**What to work on**
Please show every line in the entries below that includes the word "Enable".

Records from a collection:
• • •

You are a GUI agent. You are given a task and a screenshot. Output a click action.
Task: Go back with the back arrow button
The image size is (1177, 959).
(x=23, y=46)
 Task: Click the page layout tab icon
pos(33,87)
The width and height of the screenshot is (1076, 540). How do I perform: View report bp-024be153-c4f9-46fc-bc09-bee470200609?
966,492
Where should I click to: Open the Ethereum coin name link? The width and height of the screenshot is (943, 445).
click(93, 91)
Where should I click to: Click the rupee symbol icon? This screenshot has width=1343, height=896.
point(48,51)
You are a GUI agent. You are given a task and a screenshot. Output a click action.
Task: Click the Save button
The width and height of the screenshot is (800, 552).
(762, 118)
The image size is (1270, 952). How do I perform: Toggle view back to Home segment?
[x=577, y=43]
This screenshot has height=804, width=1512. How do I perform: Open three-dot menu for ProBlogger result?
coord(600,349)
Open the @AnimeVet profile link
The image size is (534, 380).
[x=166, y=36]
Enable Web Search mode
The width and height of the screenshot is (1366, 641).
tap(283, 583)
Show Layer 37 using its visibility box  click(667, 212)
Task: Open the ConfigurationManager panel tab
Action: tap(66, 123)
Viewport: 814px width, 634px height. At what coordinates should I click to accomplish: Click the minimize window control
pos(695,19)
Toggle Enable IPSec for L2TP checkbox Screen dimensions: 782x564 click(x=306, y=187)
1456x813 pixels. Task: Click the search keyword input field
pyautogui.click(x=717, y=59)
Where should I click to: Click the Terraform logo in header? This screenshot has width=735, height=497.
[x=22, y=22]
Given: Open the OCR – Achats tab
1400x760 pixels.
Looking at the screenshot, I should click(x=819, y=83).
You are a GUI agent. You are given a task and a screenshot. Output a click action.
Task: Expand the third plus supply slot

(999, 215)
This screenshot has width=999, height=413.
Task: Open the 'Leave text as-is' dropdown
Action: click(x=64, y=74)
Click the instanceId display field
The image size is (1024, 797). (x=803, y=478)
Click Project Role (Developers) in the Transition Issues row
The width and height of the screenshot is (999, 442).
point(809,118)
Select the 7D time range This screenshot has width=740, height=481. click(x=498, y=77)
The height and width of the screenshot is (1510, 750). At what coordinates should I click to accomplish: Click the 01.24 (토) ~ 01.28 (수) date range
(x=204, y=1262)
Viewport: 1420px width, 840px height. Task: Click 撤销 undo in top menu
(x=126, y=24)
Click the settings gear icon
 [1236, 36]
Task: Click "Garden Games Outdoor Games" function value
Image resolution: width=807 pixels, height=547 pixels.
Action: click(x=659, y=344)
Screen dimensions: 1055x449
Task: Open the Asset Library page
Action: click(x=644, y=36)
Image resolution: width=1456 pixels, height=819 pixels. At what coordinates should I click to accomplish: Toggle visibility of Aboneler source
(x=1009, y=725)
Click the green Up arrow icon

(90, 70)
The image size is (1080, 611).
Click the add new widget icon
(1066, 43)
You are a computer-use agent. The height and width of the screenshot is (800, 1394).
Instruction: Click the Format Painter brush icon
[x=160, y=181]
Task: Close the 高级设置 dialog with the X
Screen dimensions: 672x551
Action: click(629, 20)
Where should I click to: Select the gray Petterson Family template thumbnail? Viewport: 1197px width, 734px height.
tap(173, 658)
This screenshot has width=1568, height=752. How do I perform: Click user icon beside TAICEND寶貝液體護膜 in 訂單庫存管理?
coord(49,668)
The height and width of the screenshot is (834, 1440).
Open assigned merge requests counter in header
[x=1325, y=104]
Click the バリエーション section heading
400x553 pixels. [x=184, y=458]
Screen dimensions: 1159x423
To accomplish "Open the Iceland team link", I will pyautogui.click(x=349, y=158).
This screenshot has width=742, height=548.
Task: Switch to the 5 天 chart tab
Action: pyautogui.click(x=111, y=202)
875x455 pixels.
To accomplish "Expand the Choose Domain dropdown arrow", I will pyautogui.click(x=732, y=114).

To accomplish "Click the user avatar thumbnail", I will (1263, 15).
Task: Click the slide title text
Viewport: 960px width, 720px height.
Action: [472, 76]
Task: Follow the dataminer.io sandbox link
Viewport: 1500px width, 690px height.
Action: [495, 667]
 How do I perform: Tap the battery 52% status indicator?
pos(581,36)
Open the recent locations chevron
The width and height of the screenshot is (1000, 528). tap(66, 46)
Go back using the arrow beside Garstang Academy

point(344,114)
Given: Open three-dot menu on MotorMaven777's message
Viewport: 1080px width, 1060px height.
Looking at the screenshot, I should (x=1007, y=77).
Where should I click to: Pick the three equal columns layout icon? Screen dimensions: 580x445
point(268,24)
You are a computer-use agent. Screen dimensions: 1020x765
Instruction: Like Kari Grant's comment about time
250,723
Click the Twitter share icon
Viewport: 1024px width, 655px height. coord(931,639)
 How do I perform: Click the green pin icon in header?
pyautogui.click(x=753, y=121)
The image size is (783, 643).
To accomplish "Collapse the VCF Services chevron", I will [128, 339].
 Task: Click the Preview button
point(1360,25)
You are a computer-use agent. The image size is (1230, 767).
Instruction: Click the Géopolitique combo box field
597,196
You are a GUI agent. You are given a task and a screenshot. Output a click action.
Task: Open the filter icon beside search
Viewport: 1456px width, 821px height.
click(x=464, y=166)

• • •

**Answer section**
Enable Web Search mode
Toggle Enable IPSec for L2TP checkbox Screen dimensions: 782x564 click(x=306, y=187)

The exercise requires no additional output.